▸ **EXERCISE REQUIREMENTS**
[A] According to the passage on serving a court complaint, how many days does a plaintiff have to serve the complaint and summons on the defendant?
[B] Resume the passage on serving a court complaint, writing on from its final line.

After you file your complaint with the clerk's office, you have 120 days to service a copy of it and the summons on the defendant(s). It is your responsibility to effect service; if you fail to do so within the 120 days, your case may be dismissed.


File and Serve the Response: Once the defendant(s) has been served with a copy of the complaint, the defendant(s) must file with the court an answer or some other response within the specified number of days. Under the rules governing service of process, each defendant is required to provide a copy of the response on the plaintiff. Once each defendant has filed a response, the case is considered at issue. F. WHAT HAPPENS WHEN A CASE IS AT ISSUE?

▸ **GIVEN MATERIAL**
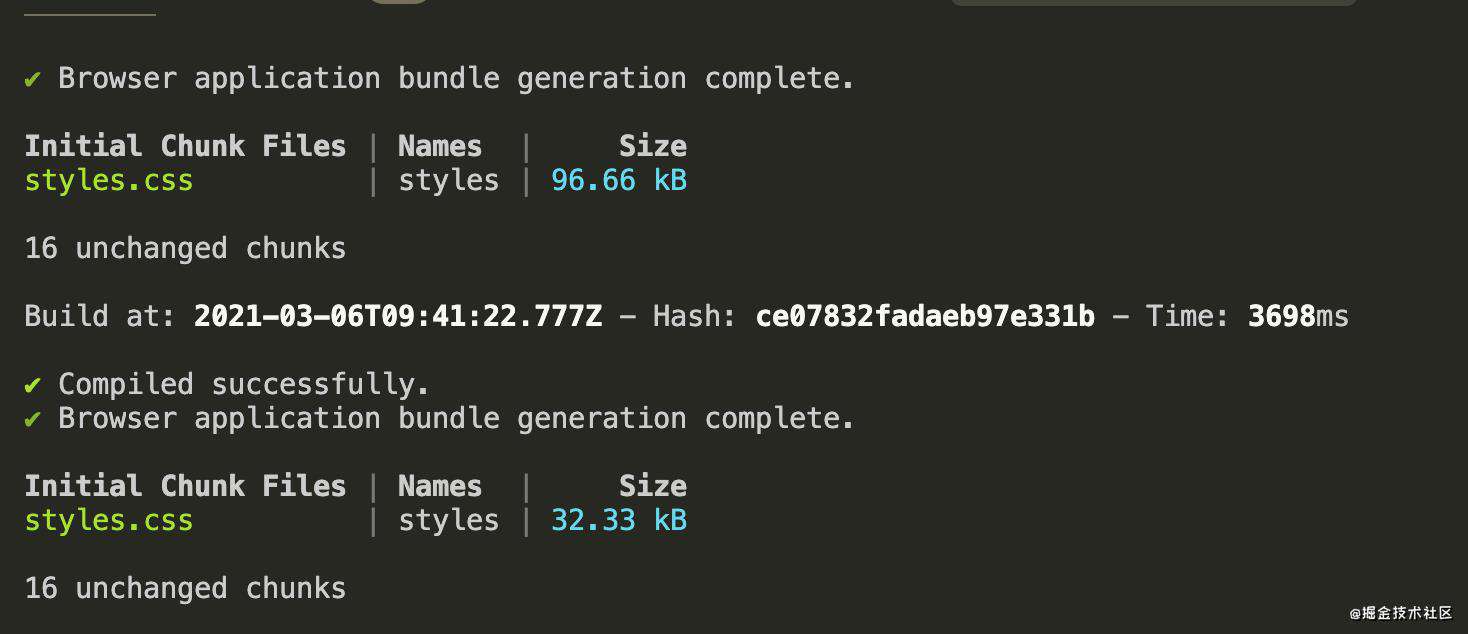Image resolution: width=1468 pixels, height=634 pixels.
Task: Click the Initial Chunk Files header above 96.66 kB
Action: 186,147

▸ **ANSWERS FOR THE EXERCISE**
[A] 120 days.

[B]
Local Rule (LR) 16.1 governs the pretrial conference procedures for this district. You and the other represented parties are required to confer as provided by Federal Rule of Civil Procedure 26(f) and file a proposed discovery plan within five (5) days of the conference which shall serve as a guideline for the court in issuing a scheduling order. Once the discovery plan has been filed the assigned judge will enter a Pretrial Order unless the parties request a pretrial conference with the court. If requested, the pretrial conference should be held within twelve (12) days of the filing of the discovery plan (LR 16.1(b)). Once the scheduling order is in place then the case may proceed in accordance with the deadlines established within the order and the Federal Rules of Civil Procedure. CIVIL CASES ASSIGNED TO A DISTRICT JUDGE If your case is assigned to a district judge , then under the authority of Local Rule (LR) 72.1, it could be referred to a magistrate judge for assistance in managing it. All subsequent court proceedings may be conducted before that magistrate judge. You have the opportunity to consent to jurisdiction of the magistrate judge to manage and hear all proceedings on your case including final disposition of your claims. At case opening, a package will be provided to you which will contain a form entitled "Consent to proceed before a Magistrate Judge/Refusal to consent to proceed before a Magistrate Judge." The case will be reassigned to the magistrate judge only if all parties consent.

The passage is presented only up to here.